A sindicância foi instaurada após Gilmar Mendes encaminhar ofício ao presidente da Câmara, Michel Temer (PMDB-SP), informando que passagens compradas e pagas por ele com cartão de crédito pessoal em uma agência de turismo teriam sido emitidas pela cota do deputado Paulo Roberto (PTB-RS).

 

O presidente do STF também enviou ofício à Procuradoria-Geral da República (PGR), pedindo a adoção de providência. Há indícios de que Mendes e Eros sejam vítimas de um esquema de vendas de passagens aéreas pagas com verbas públicas.

 

Em viagem oficial ao México, Gilmar Mendes tomou conhecimento da denúncia por meio de seu assessor de comunicação, mas se pronunciou apenas por meio dos ofícios enviados ontem.

 

A assessoria de imprensa do Supremo enviou cópia dos documentos entregues para a Câmara e para a PGR e também forneceu uma cópia do extrato mensal do cartão de crédito de Mendes.

 

O extrato comprova o pagamento de uma das cinco parcelas da passagem de ida e volta entre São Paulo e Nova York, referente à viagem realizada por ele e sua esposa, a secretária-geral do Tribunal Superior Eleitoral (TSE), Guiomar Lima Mendes, em julho do ano passado.

 

No total, aparecem seis bilhetes emitidos em nome de Mendes e Guiomar.

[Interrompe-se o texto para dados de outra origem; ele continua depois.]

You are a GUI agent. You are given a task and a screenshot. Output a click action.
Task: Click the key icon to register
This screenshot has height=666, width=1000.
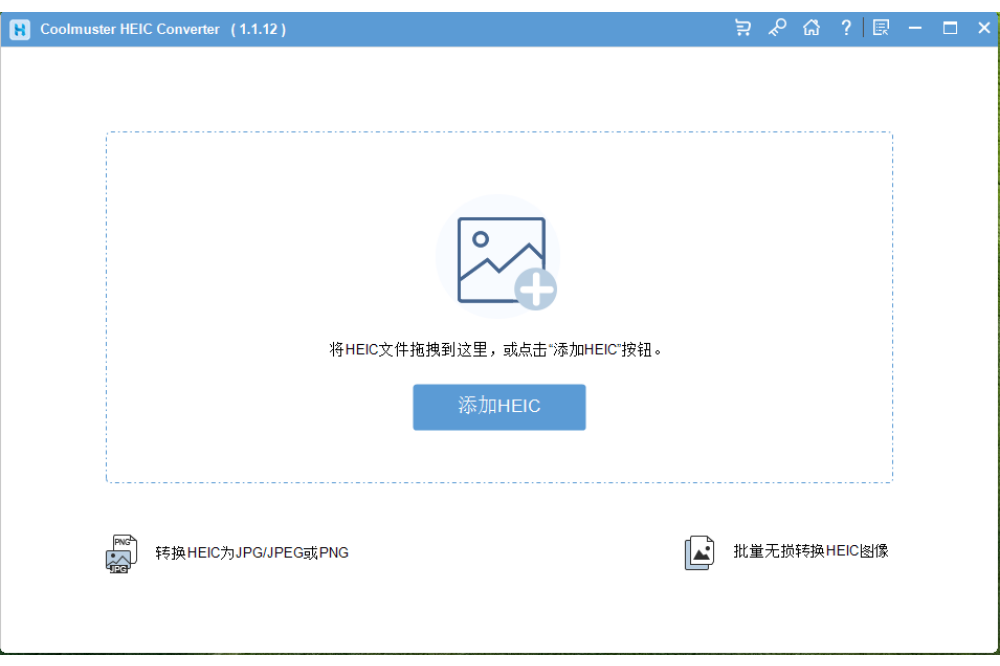click(x=777, y=28)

No ofício enviado à Câmara e à PGR, o presidente do STF relata que “as passagens referentes aos trechos Brasília–Fortaleza–São Paulo–Fortaleza–Recife–Brasília foram adquiridas pelo ministro mediante resgate de milhas aéreas”.

 

O ministro Eros Grau também apresentou comprovante de que passagem utilizada por ele entre o trecho São Paulo–Rio de Janeiro foi paga pela Universidade Estadual do Rio de Janeiro (Uerj), onde proferiu uma palestra em março de 2008. O bilhete adquirido em uma agência de turismo seria da cota de passagens do deputado Fernando de Fabinho (DEM-BA).

 

Ao “Congresso em Foco”, Paulo Roberto se mostrou surpreso com a informação de que saiu de sua cota passagens para o presidente do STF. Ele acrescentou que suspeita que um ex-funcionário de seu gabinete utilizava sobra de passagens do parlamentar.